For field label text, use a short, catch-all description (1-3 words) of the information that a user needs to provide. Field label text that gets too long can be overwhelming and distracting, especially in complex interactions and long forms. Supplementary information or requirements about what to input can be shown in help text below the field, or in a tooltip.

Use verbs like “enter,” “add,” or “input” in a field label sparingly#

Field labels generally communicate what a user should input, rather than direct them as to how to do it. The component design of fields and other inputs already implies that a user needs to enter, add, or input information in order to move forward with a task or workflow.

If the interaction may be new or unfamiliar it can be helpful to guide a user with action prompts using these verbs, but for more common patterns (such as forms), this can get redundant and clutter an interface.

Key example of correct way to write a field label. Label text, Personal email address.
Key example of incorrect way to write a field label. Label text, Enter your personal email address.

Don’t add a colon at the end of a field label#

Don’t add a colon (:) at the end of a field label to imply that the label text applies to the field it accompanies. The design of the component already communicates the relationship between the label and the input field.

Key example of correct way to write a field label. Label text, Name. No colon at the end of the label.
Key example of incorrect way to write a field label. Label text, Name:. Colon at the end of the label.

Use sentence case#

Following Adobe’s UX writing style, field labels are written in sentence case unless they contain words that are branded terms.

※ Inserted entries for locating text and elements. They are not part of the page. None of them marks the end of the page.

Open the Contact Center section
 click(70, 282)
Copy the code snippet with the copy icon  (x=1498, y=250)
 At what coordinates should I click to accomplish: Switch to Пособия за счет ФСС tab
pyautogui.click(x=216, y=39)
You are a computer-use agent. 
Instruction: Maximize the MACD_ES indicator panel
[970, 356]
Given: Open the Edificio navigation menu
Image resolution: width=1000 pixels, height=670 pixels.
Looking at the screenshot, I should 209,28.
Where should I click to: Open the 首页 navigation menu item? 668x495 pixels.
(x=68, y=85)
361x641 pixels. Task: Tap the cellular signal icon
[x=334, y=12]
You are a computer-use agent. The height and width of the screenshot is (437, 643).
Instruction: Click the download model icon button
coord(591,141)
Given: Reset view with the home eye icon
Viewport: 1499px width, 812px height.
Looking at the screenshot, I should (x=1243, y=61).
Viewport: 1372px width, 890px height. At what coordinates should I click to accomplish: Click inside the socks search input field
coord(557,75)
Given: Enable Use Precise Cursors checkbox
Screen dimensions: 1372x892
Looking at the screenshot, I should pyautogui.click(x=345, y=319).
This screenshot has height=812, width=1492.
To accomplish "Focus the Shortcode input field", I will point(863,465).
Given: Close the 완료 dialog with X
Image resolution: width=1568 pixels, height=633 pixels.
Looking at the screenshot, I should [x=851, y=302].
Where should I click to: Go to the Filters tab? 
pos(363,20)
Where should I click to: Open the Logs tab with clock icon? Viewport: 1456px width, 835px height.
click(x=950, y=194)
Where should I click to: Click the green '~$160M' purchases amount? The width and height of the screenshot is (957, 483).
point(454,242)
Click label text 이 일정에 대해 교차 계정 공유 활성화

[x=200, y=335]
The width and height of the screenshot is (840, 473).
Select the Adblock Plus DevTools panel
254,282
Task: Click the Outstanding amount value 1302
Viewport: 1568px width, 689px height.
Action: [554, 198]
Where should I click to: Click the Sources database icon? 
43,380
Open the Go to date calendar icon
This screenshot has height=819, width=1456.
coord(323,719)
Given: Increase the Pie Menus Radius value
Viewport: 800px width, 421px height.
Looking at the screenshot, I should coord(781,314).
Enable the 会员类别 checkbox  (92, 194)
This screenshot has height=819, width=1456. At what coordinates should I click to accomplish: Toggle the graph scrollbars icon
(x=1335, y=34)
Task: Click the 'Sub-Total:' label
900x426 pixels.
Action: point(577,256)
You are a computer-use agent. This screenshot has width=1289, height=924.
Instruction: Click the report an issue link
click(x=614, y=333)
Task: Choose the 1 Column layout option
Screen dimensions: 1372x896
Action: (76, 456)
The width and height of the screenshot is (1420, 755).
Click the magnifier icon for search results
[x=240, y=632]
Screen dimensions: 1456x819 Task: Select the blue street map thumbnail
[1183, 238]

Key example of correct way to write a field label. Label text, Email address. Written as capital “E” in “Email,” lowercase “a” in “address.”
Key example of incorrect way to write a field label. Label text, Email address. Written as capital “E” in “Email,” capital “A” in “address.”

Internationalization#


Key example of a field label in Arabic. The field label text for “Email address” and necessity indicator asterisk are mirrored and right-aligned. Example input text, user@adobe.com, is also right-aligned with the beginning of the field.

RTL#

For RTL (right-to-left) languages, the layout of the field label is mirrored. The label is right-aligned. Make sure to consider that some types of content (e.g., email addresses) are not translated.

Changelog#


DateNumberNotes
Jan 11, 20211.0.0
  • This component has been added to the website

Design checklist#


All interactive states

Includes all interactive states that are applicable (hover, down, focus, keyboard focus, disabled).

Multiple options

Includes relevant options (variant, style, size, orientation, optional iconography, decorations, selection, error state, etc.)

All color themes

Works properly across all four color themes (lightest, light, dark, darkest).

All platform scales

Includes a desktop scale (UWP, macOS, web desktop) and a mobile scale (iOS, Android, web mobile).

Defined behaviors

Includes guidelines for layout (wrapping, truncation, overflow), animation, interactions, etc.

Usage guidelines

Includes a list of dos and don’ts that highlight best practices and common mistakes.

Accessible contrast

Follows WCAG 2.0 standards for contrast (AA).

Internationalization guidelines

Works properly across various locales and includes guidelines for bi-directionality (RTL).

N/A

Keyboard interactions

Follows WCAG 2.0 standards for keyboard accessibility guidelines and includes a description of the keyboard interactions.

Design tokens

All design attributes (color, typography, layout, animation, etc.) are included in Spectrum DNA.

Generated UI kit

Includes a downloadable XD file that has been generated by code and shows multiple variations, states, color themes, and scales.

In Spectrum for Adobe XD plugin

Component is included in the Spectrum for Adobe XD plugin.